I also want to provide some online dating safety tips that worked for me at 28.

  • On your first date, meet for a coffee and/or tea instead of dinner and drinks. The date will be shorter. If you like his or her energy and feel safe, then you can have a longer date the second time around.
  • Speaking of drinks, don’t go out for drinks on the first date. When we drink, we are more vulnerable, less attuned to our instincts, and often times more trusting.
  • Go out early afternoon on a Saturday or Sunday. This lends to a safe coffee or brunch date. It is also daytime!
  • Don’t have your date pick you up or drop you off. Meet him at the location. He doesn’t need to know where you live yet.
  • Instead of giving him your real number, sign up for a Google Voice number. That way you can still communicate without giving out personal information. If it doesn’t work out and he is harassing you, you can always delete your Google Voice number.

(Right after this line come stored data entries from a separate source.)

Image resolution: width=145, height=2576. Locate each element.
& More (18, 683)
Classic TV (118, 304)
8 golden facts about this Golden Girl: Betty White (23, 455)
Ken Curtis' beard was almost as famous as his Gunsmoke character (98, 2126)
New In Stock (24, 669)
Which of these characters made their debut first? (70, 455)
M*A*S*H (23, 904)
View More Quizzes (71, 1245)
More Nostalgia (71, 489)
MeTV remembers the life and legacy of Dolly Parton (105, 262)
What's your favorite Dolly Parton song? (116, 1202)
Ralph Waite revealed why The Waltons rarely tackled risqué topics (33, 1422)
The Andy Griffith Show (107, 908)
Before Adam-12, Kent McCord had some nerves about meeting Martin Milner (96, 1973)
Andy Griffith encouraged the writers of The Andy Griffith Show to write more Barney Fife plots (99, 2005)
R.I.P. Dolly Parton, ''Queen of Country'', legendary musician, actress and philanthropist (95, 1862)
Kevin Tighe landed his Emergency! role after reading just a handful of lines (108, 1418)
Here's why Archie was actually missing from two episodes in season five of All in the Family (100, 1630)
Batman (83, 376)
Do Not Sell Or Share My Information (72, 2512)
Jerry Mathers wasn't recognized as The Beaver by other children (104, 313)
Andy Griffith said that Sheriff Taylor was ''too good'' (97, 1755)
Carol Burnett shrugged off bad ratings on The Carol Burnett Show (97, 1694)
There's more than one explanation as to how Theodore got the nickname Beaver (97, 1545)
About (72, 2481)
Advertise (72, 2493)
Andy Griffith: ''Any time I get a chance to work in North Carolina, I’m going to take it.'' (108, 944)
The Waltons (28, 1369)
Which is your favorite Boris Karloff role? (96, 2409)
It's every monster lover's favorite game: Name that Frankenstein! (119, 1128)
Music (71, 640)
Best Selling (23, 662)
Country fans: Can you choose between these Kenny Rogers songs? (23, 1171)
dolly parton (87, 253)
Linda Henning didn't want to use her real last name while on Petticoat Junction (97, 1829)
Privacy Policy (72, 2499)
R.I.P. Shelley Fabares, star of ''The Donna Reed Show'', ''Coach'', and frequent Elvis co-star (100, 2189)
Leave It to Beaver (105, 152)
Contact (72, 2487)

  • Don’t add him on any social media platform. That goes for Facebook, Twitter, Instagram, and anything else you can think of. We share truly personal information on these social media sites, including photos, events we are attending, and location check-ins. The less he knows and has access to in the beginning, the safer you will be.

So, go online with these tips in mind. And remember, if it reads too good to be true, it probably is!